Human Rights, Power and Civic Action
Comparative analyses of struggles for rights in developing societies
Human Rights, Power and Civic Action examines the interrelationship between struggles for human rights and the dynamics of power, focusing on situations of poverty and oppression in developing countries. It is argued that the concept of power is a relatively neglected one in the study of rights-based approaches to development, especially the ways in which structures and relations of power can limit human rights advocacy. Therefore this book focuses on how local and national struggles for rights have been constrained by power relations and structural inequalities, as well as the extent to which civic action has been able to challenge, alter or transform such power structures, and simultaneously to enhance protection of people’s basic human rights. Contributors examine and compare struggles to advance human rights by non-governmental actors in Cambodia, China, Ghana, Kenya, South Africa and Zimbabwe. The country case-studies analyse structures of power responsible for the negation and denial of human rights, as well as how rights-promoting organisations challenge such structures. Utilising a comparative approach, the book provides empirically grounded studies leading to new theoretical understanding of the interrelationships between human rights struggles, power and poverty reduction.
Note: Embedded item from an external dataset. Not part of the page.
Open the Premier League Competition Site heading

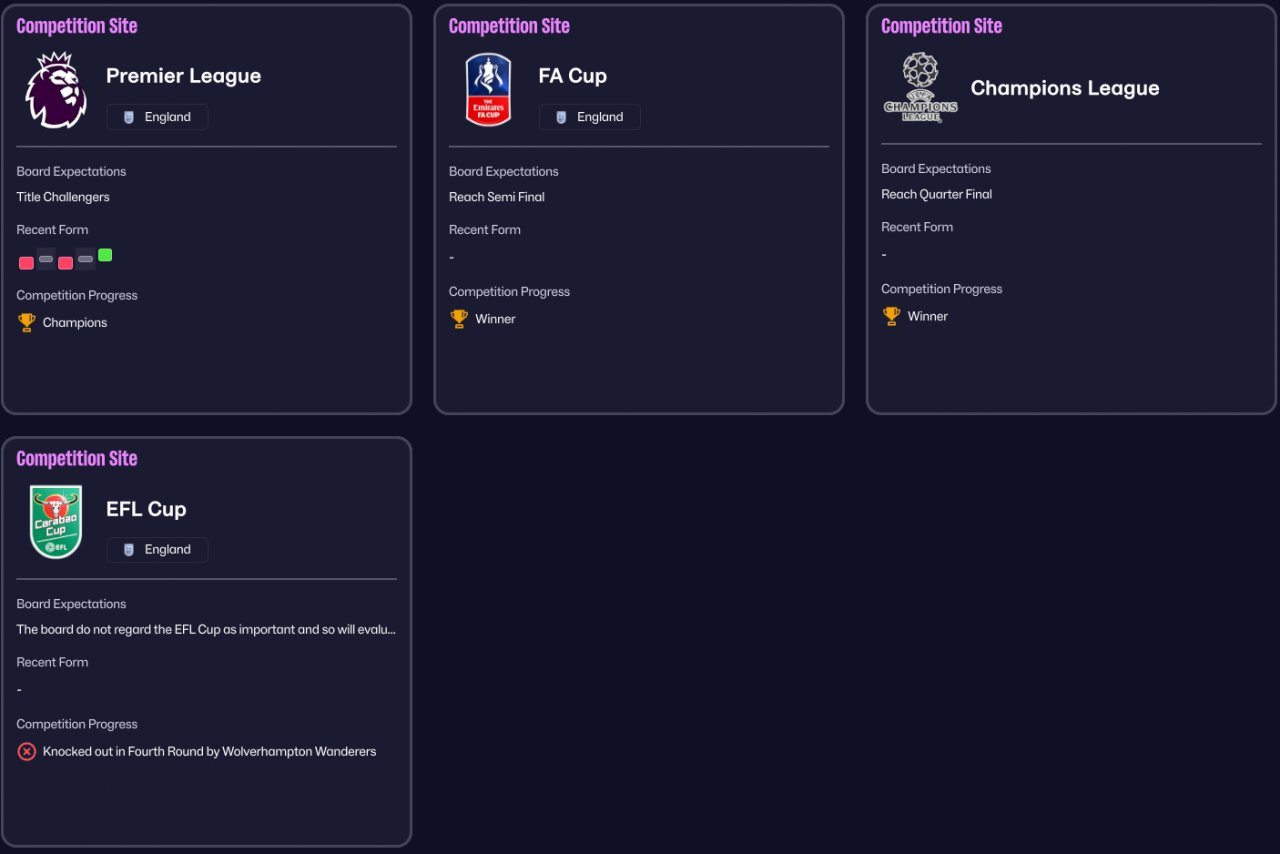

Human Rights, Power and Civic Action will be of interest to students and scholars of human rights politics, power, development, and governance.
Table of Contents
1. Human Rights, Power and Civic Action: Theoretical Considerations Gordon Crawford and Bård A. Andreassen 2. Rights Claiming and Rights Making in Zimbabwe: A Study of Three Human Rights NGOs Anne Hellum, Bill Derman, Geoff Feltoe, Ellen Sithole, Julie Stewart and Amy Tsanga 3. Kenya: Civic action from confrontation to collaboration? Bård A. Andreassen and Tiberius Barasa 4. Ghana: Struggles for rights in a democratizing context Gordon Crawford and Nana Akua Anyidoho 5. South Africa: From Struggle to Idealism and Back Again Malcolm Langford, Bill Derman, Tshebo Madlingozi, Khulekani Moyo, Jackie Dugard, Anne Hellum and Shirhami Shirinda 6. China: NGOs & Human Rights in Action Tang Lay Lee 7. Cambodia: Civil Society, Power and Stalled Democracy Stephen P. Marks and Ramya Naraharisetti 8. Power, Human Rights and Civic Action: Conclusions Gordon Crawford and Bård A. Andreassen
Bård A. Andreassen is Professor of Human Rights at the Norwegian Centre for Human Rights, University of Oslo. he is currently Research Director of the Research Group on Human Rights and Development at the Law Faculty, University of Oslo.
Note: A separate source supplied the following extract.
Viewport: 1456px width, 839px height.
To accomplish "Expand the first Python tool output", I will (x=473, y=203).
Gordon Crawford is Professor of Development Politics in the School of Politics and International Studies and Director of the Centre for Global Development at the University of Leeds, UK.
This is an important book for at least two main reasons. First, it is important because it departs from the conventional human rights discourse that has dominated the legal profession since the establishment of the international human rights regime…Second, the book is important because it is empirical in orientation, based on a common theoretical foundation: the power cube (Figure 1).
The rich empirical detail based on fieldwork is illuminating.